書評 『中国4.0-暴発する中華帝国-』(エドワード・ルトワック、奥山真司訳、文春新書、2016)-中国は「リーマンショック」後の2009年に「3つの間違い」を犯した


一昨日(2016年7月12日)、国際仲裁裁判から「中国の南シナ海領有に法的根拠なし」という審判が下された。

たいへん結構なことである。 だが、中国はそもそもなぜ、そのような無法なことをゴリ押ししてきたのか?

その理由を知りたければ、『中国4.0-暴発する中華帝国-』(エドワード・ルトワック、奥山真司訳、文春新書、2016)を読むとその事情がよくわかる。

著者は、在野の軍事戦略の大家。軍歴もある実践派である。本書は、その立場から中国の動きを独自の視線で分析したものだ。「中国4.0」とは、中国の対外戦略の推移を4段階で読み解いたものである。

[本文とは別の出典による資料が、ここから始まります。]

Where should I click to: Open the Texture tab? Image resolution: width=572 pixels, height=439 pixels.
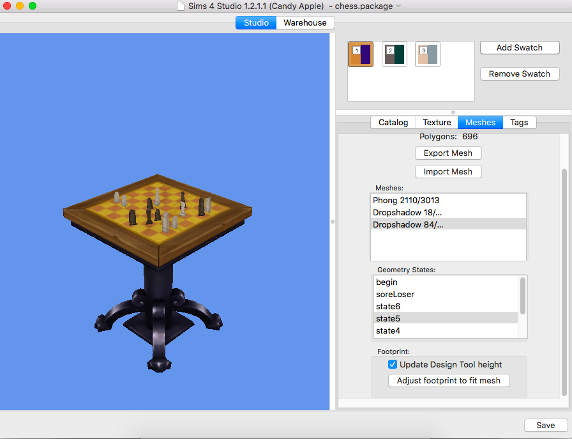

「中国1.0」で「平和的台頭」を行ってきた中国は、そのままその路線を続けていれば経済大国として世界中から歓迎されたはずだった。だが、暴走を初めてしまったのだ。「中国2.0-対外強硬路線」、さらには「中国3.0-選択的攻撃」へと、わずが15年のあいだに3度も対外方針を変更している。15年間で3度も方針を変更していては、外側からみたらあまりにも不安定に映るのは当然だ。しかも、その糸について疑惑さえ招きかねない。

どうやら、中国は「リーマンショック」(2008年)の翌年に大きな勘違いをしてしまったようなのだ。世界金融危機にまで至りかねない状況のなか、米国は経済的に「衰退」し、リーマンショック後に財政出動によって世界経済を「牽引」したのが中国であった。問題は、その際に中国は、「中国の時代」が前倒しに実現可能になったと勘違いし、舞い上がってしまったのである。「米中G2論」などという褒め殺しにも気がつかなかったのだ。

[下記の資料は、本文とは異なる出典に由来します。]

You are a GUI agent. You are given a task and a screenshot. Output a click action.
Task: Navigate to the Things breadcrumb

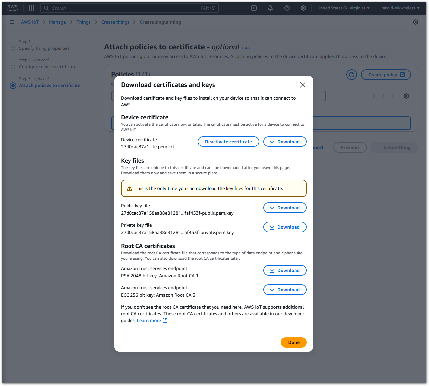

著者が指摘する「中国の戦略的誤り」は次の3点だ。①カネとチカラの混同、②線的(リニア)な予測の錯誤、③二国間関係の錯誤。以下、わたし流に解説しておこう。

①は、小国を「札束で引っぱたいて言うことを聞かせる」ということ。露骨だが効果的な方法である。中国が、とくにアフリカで独裁者をカネで買収してきたことは周知のとおりだ。かつて英国も米国も行ってきたことではある。だが、経済力と影響力はイコールではない経済力が縮小しながらも、いまだ英国は影響力をもっている。このような例は歴史的に多数ある。いまの中国はカネがあるが魅力はない。

②は、右肩上がりで成長し続けるという幻想のこと。バブル期とその後にわたって日本人も致命的な間違いを犯したことを想起すべきだろう。中国もその同じワナに捕らわれてしまったのだ。バブル期を知っているわたしのような人間からみれば、中国の勘違いによる傲慢さはじつに甚だしく、しかもじつに危うい。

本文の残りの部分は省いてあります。